Reproduce the entries word for word, starting with the line that contains "You are a GUI" and going on through the line that contains "coord(696,240)", with both of those lines included. Leave the pictures out of your answer.

------ Exercise data

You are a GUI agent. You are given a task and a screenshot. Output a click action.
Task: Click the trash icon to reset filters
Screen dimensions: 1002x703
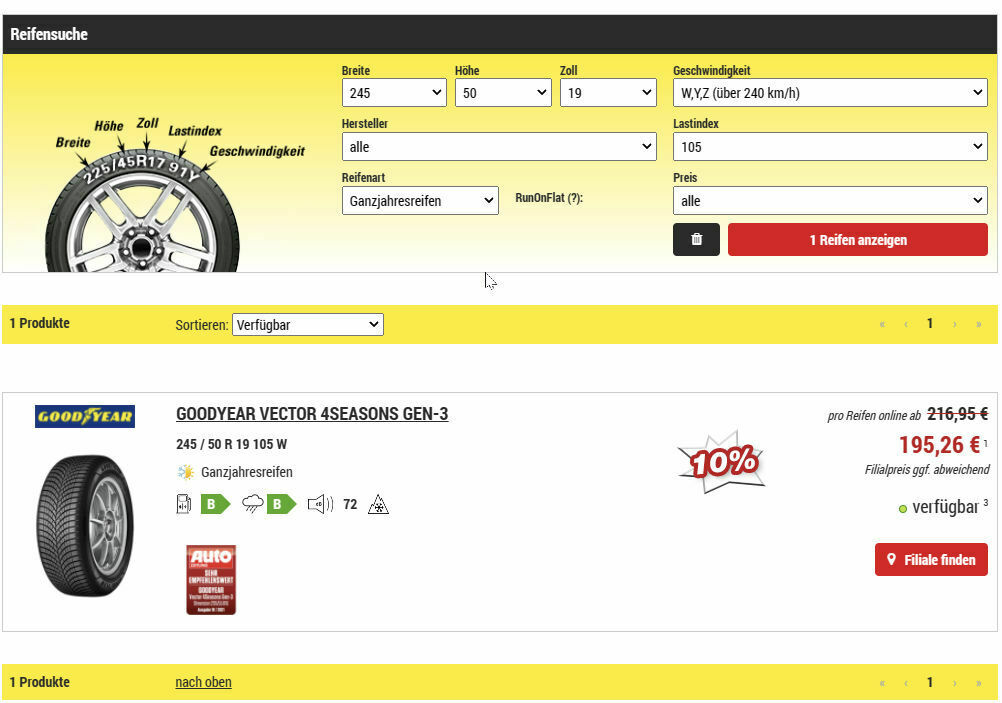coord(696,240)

------------
------ Exercise data

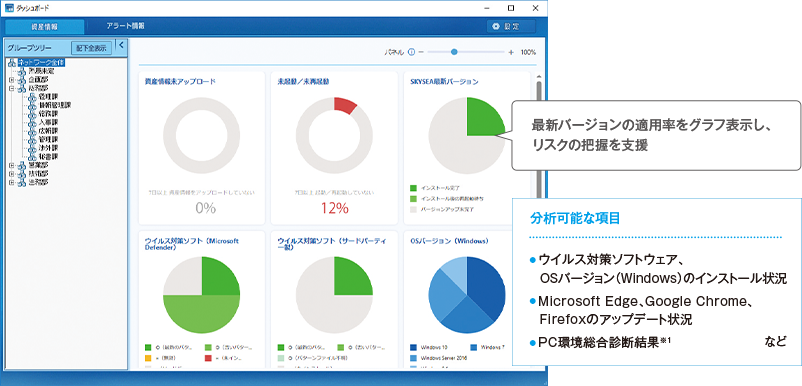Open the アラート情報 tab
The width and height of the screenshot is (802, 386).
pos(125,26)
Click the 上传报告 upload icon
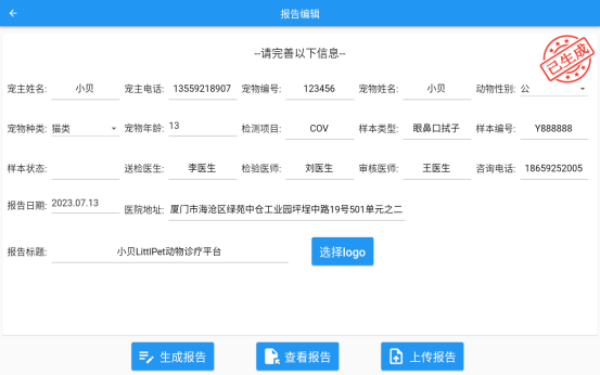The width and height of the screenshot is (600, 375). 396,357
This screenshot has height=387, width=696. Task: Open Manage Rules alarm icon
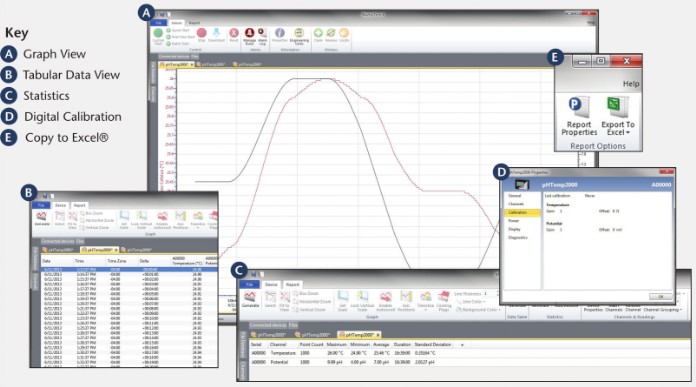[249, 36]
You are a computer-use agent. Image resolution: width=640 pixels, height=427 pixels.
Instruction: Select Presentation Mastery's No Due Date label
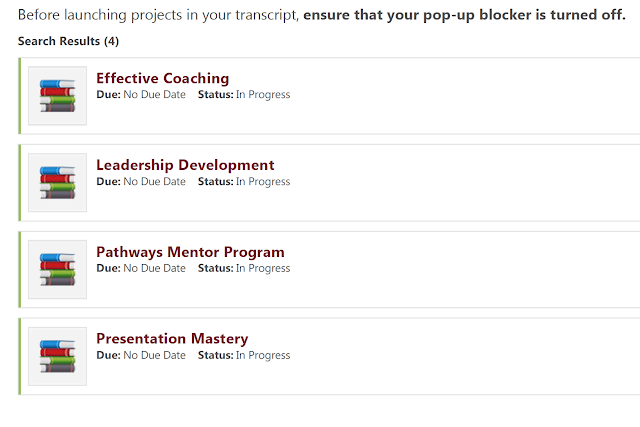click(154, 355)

------------

▶ _Complete output_:
You are a GUI agent. You are given a task and a screenshot. Output a click action.
Task: Click the trash icon to reset filters
Screen dimensions: 1002x703
coord(696,240)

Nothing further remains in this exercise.